→ **Work instructions**: Every line from the one with "Sort by the Name column header" through the end of the entries below should be written out exactly; the pictures should not.

→ **Raw data**:
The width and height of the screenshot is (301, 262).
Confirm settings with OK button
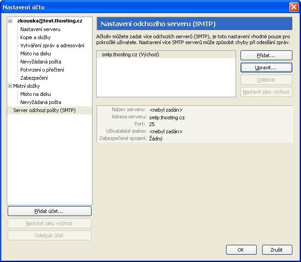241,250
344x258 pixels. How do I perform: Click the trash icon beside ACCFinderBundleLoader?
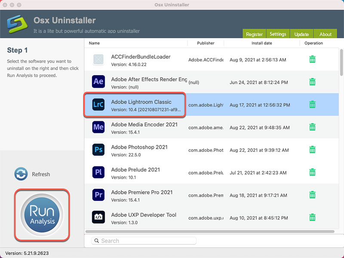click(313, 59)

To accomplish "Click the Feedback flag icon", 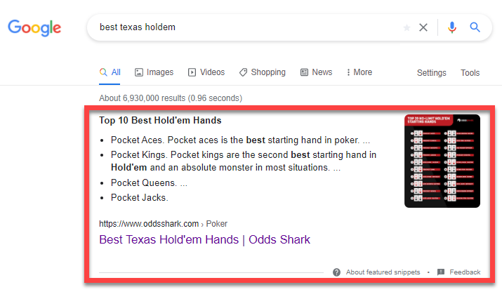I will (441, 272).
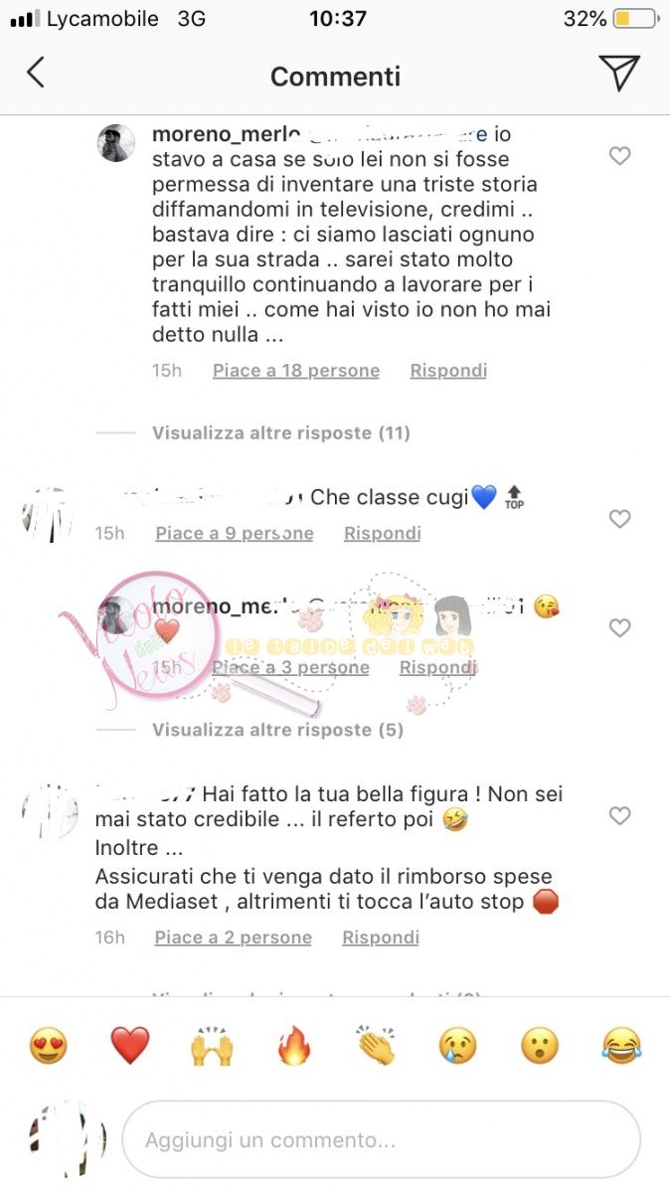Viewport: 670px width, 1193px height.
Task: Like the 'Che classe cugi' comment
Action: pos(619,519)
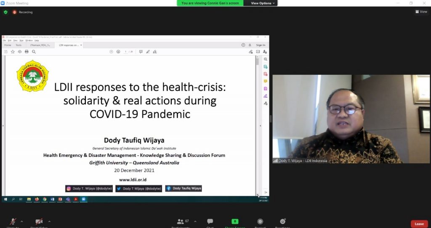Expand the arrow next to Participants
Image resolution: width=431 pixels, height=228 pixels.
(x=195, y=221)
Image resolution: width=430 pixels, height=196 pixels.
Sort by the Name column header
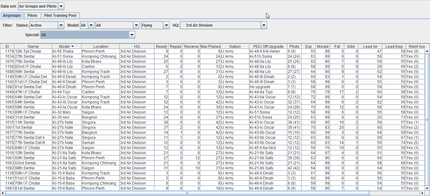point(33,46)
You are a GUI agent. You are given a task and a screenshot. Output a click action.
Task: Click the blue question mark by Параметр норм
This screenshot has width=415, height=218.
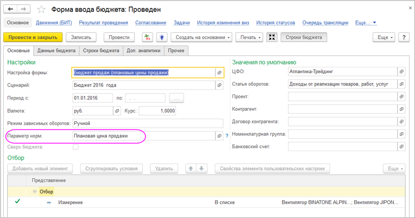coord(227,136)
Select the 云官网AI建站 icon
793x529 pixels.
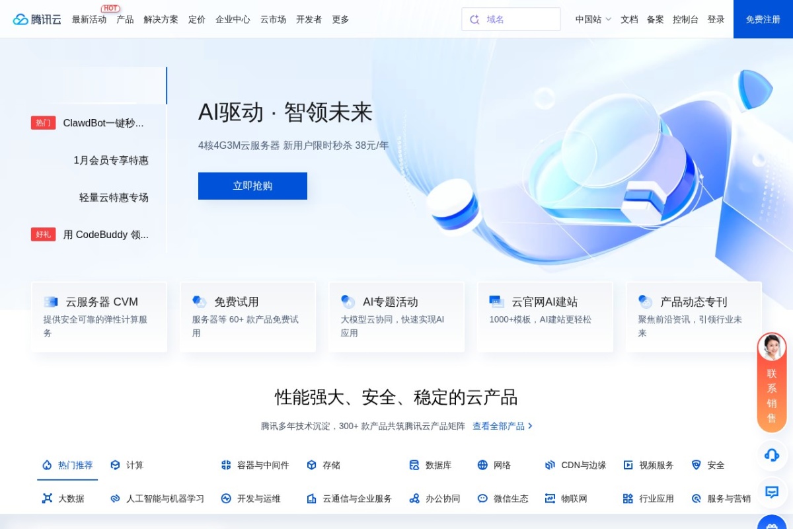pyautogui.click(x=496, y=301)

→ **Solution below**:
Sort by the Name column header
point(33,46)
You are a GUI agent. You are given a task and a screenshot. Output a click action.
Task: Click the blue question mark by Параметр норм
This screenshot has width=415, height=218.
coord(227,136)
Select the 云官网AI建站 icon
793x529 pixels.
pyautogui.click(x=496, y=301)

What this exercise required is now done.